The San Francisco Bay Area is one of the world’s great regions for dining out, both in terms of the quality and sheer diversity of cuisines available here.
But when it comes to going out to restaurants, the people I’ve known have fallen into two broad categories – those who like to return again and again to a favored spot, and those who are more adventurous, always on the prowl for a new place or a new type of cuisine.
Oomea, which is launching today, is most definitely for the latter type of diner.
It is a reputation-based restaurant review platform that focuses on helping you discover new types of global and regional cuisines.
At launch, after a year in private beta, it can point you to some 50 national cuisines in the Bay Area, and some sub-national varieties as well.
Founder and CEO Benoit Spolidor told me the idea for Oomea sprang from a large dinner party he organized back in 2011.
“We had about 15 friends come over, and we talked about how San Francisco has such a wide variety of cuisines,” he told me. “It is not like that exactly in Paris, where I am from, where we mainly eat French food. Or in Germany, where my wife is from, and they eat mainly German food.
“At the dinner, people ate some food and drank some wine, and you know how a few drinks help people become creative, and the idea came up to challenge people to try new cuisines.”
Spolidor and his two co-founders, Joel dos Santos and Aurélien Amsellem, studied Yelp and other restaurant review platforms, and determined that there was room for a new option.
Oomea differentiates itself in a number of ways. Users sign in with their actual identity, via Facebook Connect or a valid email account, then create a profile, and gain visibility (and earn rewards) by posting reviews, liking reviews, or (most importantly) by gaining followers.
Key early participants at launch include a number of San Francisco’s best food authors and bloggers, including Grace Keh, Jenna Chan, Liz Sullivan, Ashley Vanni, Sophia Ouyang, Sonja Limburg, and Spolidor himself.
So how does it work?
“There are several important features,” says Spolidor. “First off, the cuisine discovery functionality.

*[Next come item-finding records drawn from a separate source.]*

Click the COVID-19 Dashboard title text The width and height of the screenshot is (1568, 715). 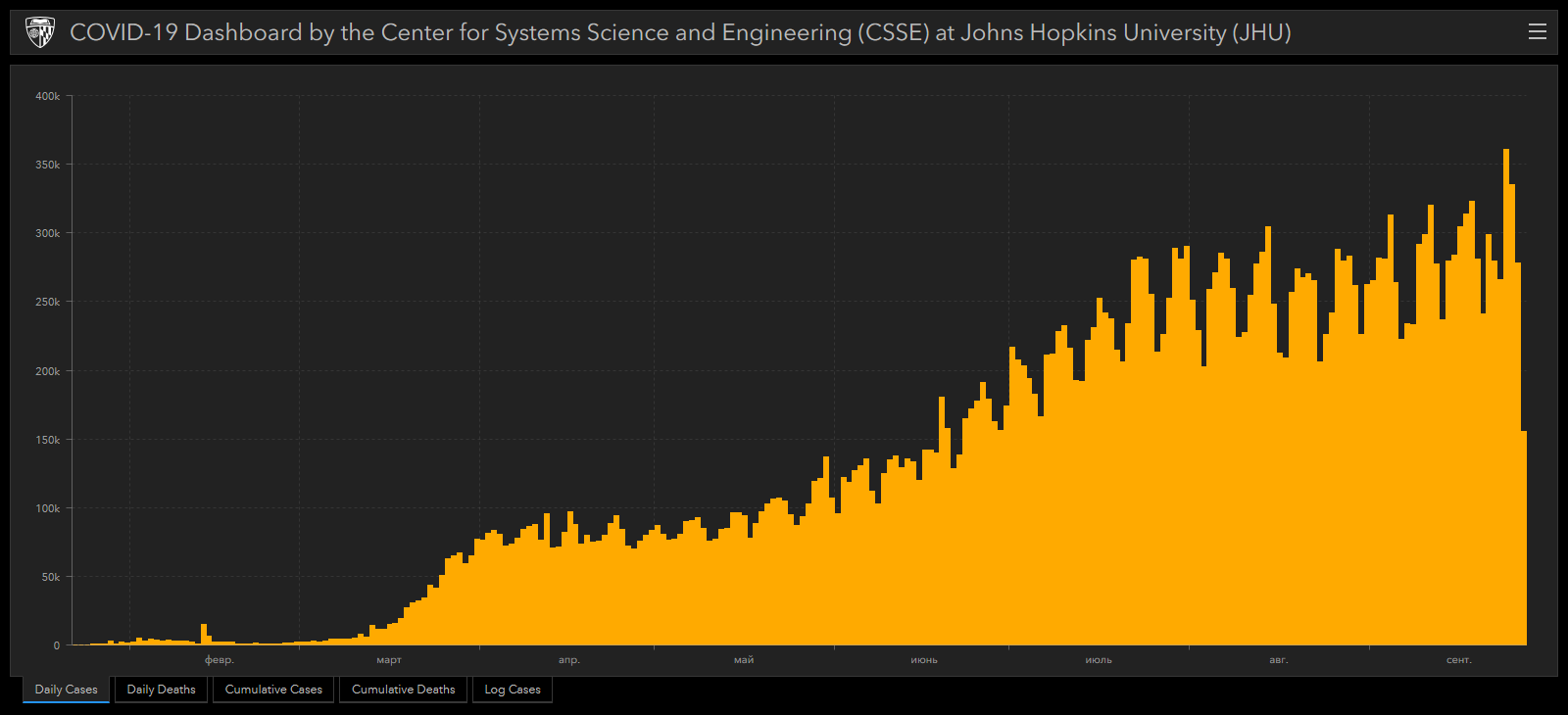[680, 32]
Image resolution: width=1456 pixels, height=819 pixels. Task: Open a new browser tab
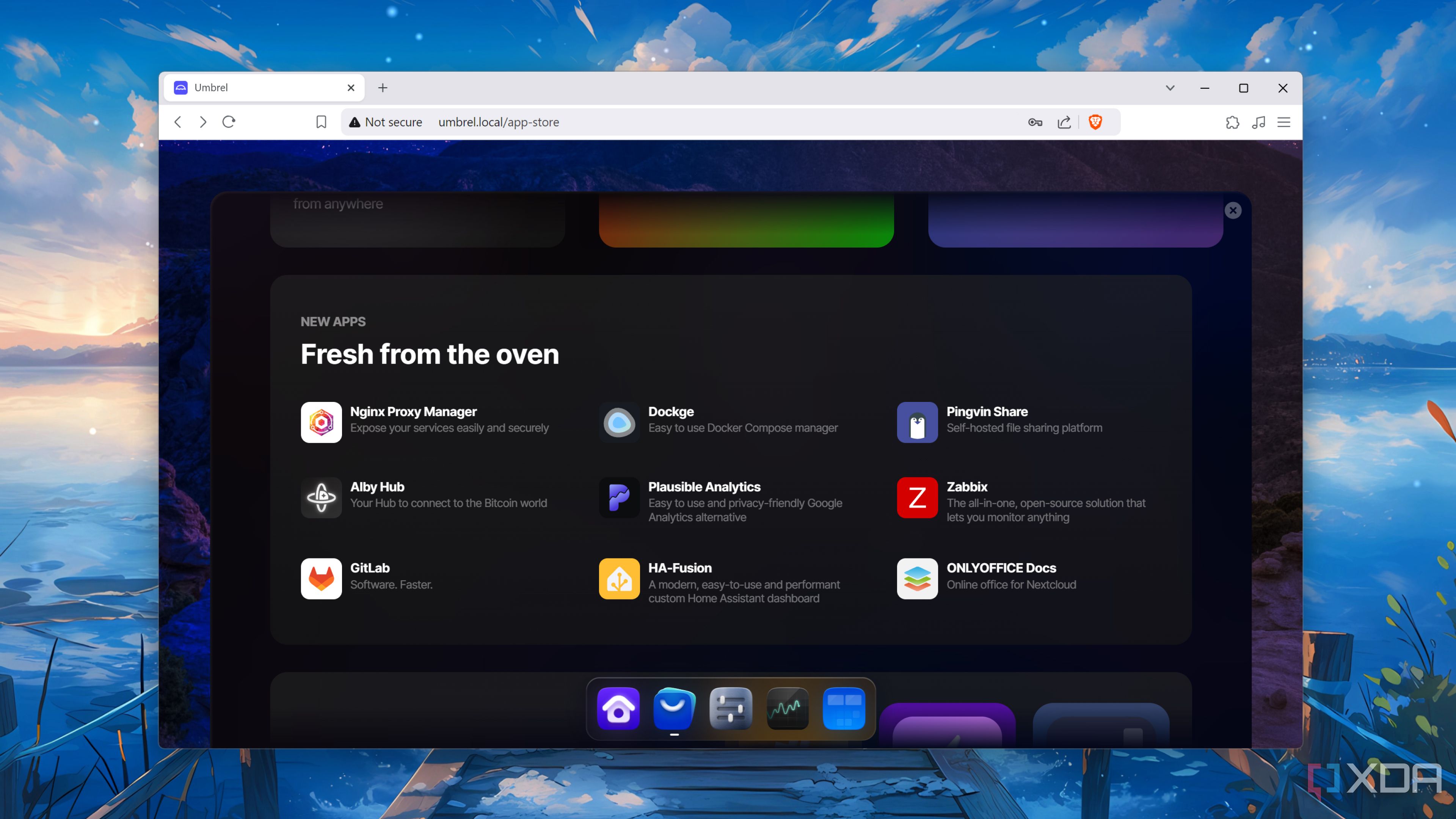(383, 88)
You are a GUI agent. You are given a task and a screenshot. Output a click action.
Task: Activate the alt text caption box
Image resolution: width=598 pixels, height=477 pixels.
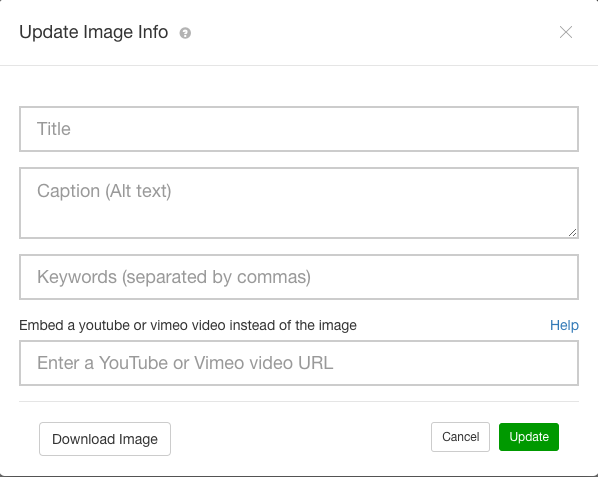click(x=299, y=203)
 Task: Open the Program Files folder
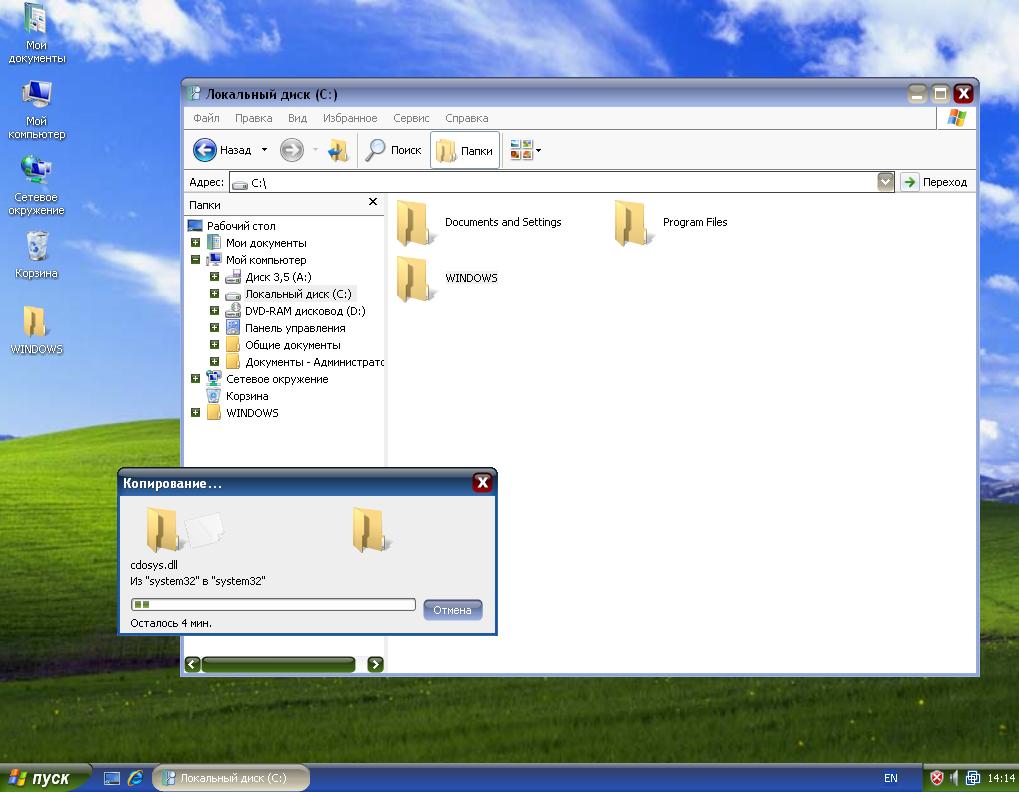[x=630, y=223]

Reviewers are inspired to try new cuisines with a map of the world that appears on each reviewer’s profile. You can click on any country (and soon region/state) to discover what restaurant specializes in a specific cuisine.
“Regions for which you have reviewed restaurants serving that cuisine appear in green, whereas regions for which you have not reviewed restaurants appear in red. You also have a regular search option like you would find on Google or Yelp.”
Then, there is the reputation system, which has been led in beta by the food bloggers:
“We have created a reputation ranking system to prevent reviews from being gamed," says Spolidor. "The higher your reputation, the higher the impact of your reviews on a restaurant's ratings. A reviewer’s reputation is impacted by how many restaurants they have reviewed, how many followers they have gained and how many times their reviews have been liked.
“Restaurant ratings are the weighted average of the user ratings and their reputation, so they are more accurate.”
Oomea also incentivizes users to participate through a partnership with another startup with French origins, a*pour toi, to offer a gourmet food box to reviewers once they gain an early reputation level.
From a technological perspective, it’s significant to consider how a discovery platform like that at Oomea differs from a search paradigm, like that used by Google, Yelp, UrbanSpoon Open Table.
“They [Yelp et. al.] have the same structure and work the same way,” says Spolidor. “Typically, you have to enter a specific type of restaurant or cuisine to get suggestions. This is a search engine mindset: You have to know what you are looking for to get results.
“Users are not challenged to discover new cuisines and that's what we wanted to change. We also want to help people understand that cuisines are about a culture and a region, and how they relate to each other.”
Another key issue is the difference in quality between the anonymous reviews on the existing platforms and the reputation-based reviews on Oomea.
With anonymous reviews, as Spolidor notes, “it's a constant struggle for review platforms to remove what they consider spam, and that typically angers restaurant owners and genuine reviewers. As a reader, it's also hard to figure out if a restaurant is good or not so you end up scrolling through hundreds of reviews."
Oomea, with a team of five, is bootstrapped, and works out ofParisoma, a co-working space for early-stage entrepreneurs.